» **YOUR INSTRUCTIONS**:
Could you write out the line containing "Instruction: Open the" and all the lines below it in the data, exactly, through the final one and nothing else?
·····
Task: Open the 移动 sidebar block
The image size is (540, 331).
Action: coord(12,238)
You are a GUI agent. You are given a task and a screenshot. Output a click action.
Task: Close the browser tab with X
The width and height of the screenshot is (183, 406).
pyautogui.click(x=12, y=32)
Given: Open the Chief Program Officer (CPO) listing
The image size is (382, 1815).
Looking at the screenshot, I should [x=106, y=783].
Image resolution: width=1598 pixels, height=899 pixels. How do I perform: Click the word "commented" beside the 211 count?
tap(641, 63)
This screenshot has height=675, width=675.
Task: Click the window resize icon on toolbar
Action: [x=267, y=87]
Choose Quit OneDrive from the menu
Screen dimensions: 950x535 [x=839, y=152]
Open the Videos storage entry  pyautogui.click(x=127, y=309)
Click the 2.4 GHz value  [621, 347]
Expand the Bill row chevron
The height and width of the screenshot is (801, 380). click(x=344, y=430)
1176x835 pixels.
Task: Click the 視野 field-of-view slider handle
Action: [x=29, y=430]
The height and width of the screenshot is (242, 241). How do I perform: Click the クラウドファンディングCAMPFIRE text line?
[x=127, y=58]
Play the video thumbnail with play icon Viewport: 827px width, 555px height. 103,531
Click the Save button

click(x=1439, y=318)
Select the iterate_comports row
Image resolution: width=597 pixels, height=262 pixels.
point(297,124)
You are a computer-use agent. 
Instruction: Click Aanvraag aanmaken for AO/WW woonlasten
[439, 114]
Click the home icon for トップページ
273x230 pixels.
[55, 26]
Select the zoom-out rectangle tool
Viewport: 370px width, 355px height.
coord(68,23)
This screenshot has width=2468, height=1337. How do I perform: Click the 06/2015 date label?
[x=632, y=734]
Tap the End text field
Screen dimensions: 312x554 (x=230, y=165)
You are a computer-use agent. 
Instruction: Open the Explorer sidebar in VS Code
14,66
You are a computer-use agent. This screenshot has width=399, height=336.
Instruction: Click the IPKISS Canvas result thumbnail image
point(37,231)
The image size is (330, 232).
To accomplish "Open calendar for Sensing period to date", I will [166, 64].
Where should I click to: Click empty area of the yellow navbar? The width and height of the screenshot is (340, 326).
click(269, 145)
·····
» **TASK RESULT**:
Instruction: Open the Explorer sidebar in VS Code
14,66
You are a computer-use agent. This screenshot has width=399, height=336.
Instruction: Click the IPKISS Canvas result thumbnail image
point(37,231)
The image size is (330, 232).
To accomplish "Open calendar for Sensing period to date", I will [166, 64].
Where should I click to: Click empty area of the yellow navbar? The width and height of the screenshot is (340, 326).
click(269, 145)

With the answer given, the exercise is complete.